Discuss both indications (e.g. variceal bleeds, refractory ascites) and contraindications (malignancy, sepsis).
Cases — Liver Transplantation
- Case 1 — Acute liver failure ⚡: A 28-year-old woman presents with jaundice, confusion, and coagulopathy 3 days after a paracetamol overdose. Bloods: INR 5.2, bilirubin 300 µmol/L, ALT 4500. She develops encephalopathy (grade 3). King’s College criteria met. Diagnosis: acute fulminant liver failure requiring urgent transplantation. Managed with ICU care and immediate transplant listing.

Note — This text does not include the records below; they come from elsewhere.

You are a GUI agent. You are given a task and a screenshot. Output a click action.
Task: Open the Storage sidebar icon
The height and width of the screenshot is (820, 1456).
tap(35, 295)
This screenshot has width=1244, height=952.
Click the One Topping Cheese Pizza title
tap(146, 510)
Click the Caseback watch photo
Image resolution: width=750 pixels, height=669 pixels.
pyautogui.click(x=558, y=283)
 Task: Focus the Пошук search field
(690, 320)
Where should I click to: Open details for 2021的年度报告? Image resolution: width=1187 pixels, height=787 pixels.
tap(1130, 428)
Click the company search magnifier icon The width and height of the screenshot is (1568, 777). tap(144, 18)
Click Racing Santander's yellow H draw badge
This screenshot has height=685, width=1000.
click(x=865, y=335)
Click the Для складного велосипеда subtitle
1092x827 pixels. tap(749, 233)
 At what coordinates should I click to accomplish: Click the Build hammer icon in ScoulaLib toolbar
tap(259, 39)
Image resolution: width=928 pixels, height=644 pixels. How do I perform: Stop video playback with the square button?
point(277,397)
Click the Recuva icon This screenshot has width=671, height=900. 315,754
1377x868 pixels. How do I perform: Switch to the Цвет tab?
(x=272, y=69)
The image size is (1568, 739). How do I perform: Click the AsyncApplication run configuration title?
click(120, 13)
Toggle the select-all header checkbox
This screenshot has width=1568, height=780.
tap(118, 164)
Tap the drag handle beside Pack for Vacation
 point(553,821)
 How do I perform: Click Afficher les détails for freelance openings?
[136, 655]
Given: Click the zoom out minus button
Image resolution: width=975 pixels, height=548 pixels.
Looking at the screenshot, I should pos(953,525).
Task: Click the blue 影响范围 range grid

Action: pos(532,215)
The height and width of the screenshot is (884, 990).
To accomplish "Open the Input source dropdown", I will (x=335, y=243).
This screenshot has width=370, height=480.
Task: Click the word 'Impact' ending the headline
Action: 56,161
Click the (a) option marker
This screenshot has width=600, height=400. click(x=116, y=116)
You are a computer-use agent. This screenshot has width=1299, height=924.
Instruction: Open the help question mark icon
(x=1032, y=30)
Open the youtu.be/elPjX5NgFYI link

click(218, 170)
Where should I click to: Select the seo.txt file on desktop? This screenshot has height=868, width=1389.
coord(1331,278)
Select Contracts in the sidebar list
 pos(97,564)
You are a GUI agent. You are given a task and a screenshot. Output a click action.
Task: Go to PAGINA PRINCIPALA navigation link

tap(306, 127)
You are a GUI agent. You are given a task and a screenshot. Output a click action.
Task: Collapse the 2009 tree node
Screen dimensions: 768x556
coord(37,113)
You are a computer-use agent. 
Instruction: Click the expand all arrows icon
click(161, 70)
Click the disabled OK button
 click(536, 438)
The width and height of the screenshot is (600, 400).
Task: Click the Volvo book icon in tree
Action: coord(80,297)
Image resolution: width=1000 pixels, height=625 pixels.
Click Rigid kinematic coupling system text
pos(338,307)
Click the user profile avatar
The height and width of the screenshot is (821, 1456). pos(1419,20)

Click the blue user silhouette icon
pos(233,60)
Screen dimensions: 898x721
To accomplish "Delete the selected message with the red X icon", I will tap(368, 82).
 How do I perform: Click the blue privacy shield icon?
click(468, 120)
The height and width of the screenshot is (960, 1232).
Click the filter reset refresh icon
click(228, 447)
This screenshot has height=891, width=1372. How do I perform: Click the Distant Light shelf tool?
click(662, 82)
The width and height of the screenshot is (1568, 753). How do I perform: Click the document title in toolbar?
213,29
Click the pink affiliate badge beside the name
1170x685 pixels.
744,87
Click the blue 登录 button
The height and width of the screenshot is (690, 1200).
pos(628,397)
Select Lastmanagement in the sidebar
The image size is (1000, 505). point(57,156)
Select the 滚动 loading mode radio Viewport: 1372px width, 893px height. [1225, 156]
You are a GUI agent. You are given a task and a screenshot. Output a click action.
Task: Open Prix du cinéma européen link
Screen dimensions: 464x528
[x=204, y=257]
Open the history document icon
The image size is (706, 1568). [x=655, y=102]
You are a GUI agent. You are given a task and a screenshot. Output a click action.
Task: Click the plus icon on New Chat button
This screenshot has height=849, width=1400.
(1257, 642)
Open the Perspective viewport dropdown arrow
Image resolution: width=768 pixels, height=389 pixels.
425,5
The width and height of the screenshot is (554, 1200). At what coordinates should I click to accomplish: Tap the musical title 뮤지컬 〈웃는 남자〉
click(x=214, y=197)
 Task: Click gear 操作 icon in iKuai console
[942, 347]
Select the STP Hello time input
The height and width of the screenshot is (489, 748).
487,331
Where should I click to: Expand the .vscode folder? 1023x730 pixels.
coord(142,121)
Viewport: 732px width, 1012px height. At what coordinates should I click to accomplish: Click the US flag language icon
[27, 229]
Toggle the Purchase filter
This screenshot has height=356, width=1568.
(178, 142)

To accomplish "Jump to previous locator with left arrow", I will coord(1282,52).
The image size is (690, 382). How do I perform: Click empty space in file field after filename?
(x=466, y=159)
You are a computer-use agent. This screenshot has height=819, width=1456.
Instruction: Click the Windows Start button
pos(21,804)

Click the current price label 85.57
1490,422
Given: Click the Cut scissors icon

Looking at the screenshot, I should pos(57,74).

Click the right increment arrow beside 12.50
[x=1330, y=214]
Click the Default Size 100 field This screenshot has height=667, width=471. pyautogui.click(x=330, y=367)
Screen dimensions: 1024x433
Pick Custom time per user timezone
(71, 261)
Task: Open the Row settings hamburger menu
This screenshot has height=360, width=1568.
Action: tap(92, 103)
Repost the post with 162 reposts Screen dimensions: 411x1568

- Case 2 — Decompensated cirrhosis 🍺: A 55-year-old man with alcoholic cirrhosis presents with recurrent ascites, variceal bleeding, and hepatic encephalopathy despite maximal therapy. MELD score: 24. Ultrasound: cirrhotic liver, no HCC. Diagnosis: end-stage cirrhosis requiring elective liver transplantation. Managed with transplant listing and abstinence support.
- Case 3 — Hepatocellular carcinoma (HCC) 🎗️: A 63-year-old woman with hepatitis C cirrhosis is found to have a 2.5 cm liver lesion on screening ultrasound. MRI confirms HCC within Milan criteria (single lesion <5 cm, no extrahepatic spread). Diagnosis: HCC in cirrhotic liver — transplant candidate. Managed with listing for transplantation and bridging therapy (radiofrequency ablation).
Teaching Point 🩺: Indications for liver transplantation include acute liver failure, decompensated cirrhosis, and HCC (within Milan criteria). Prognostic tools such as MELD and Child-Pugh scores guide timing. Contraindications include active alcohol misuse, uncontrolled infection, and extrahepatic malignancy.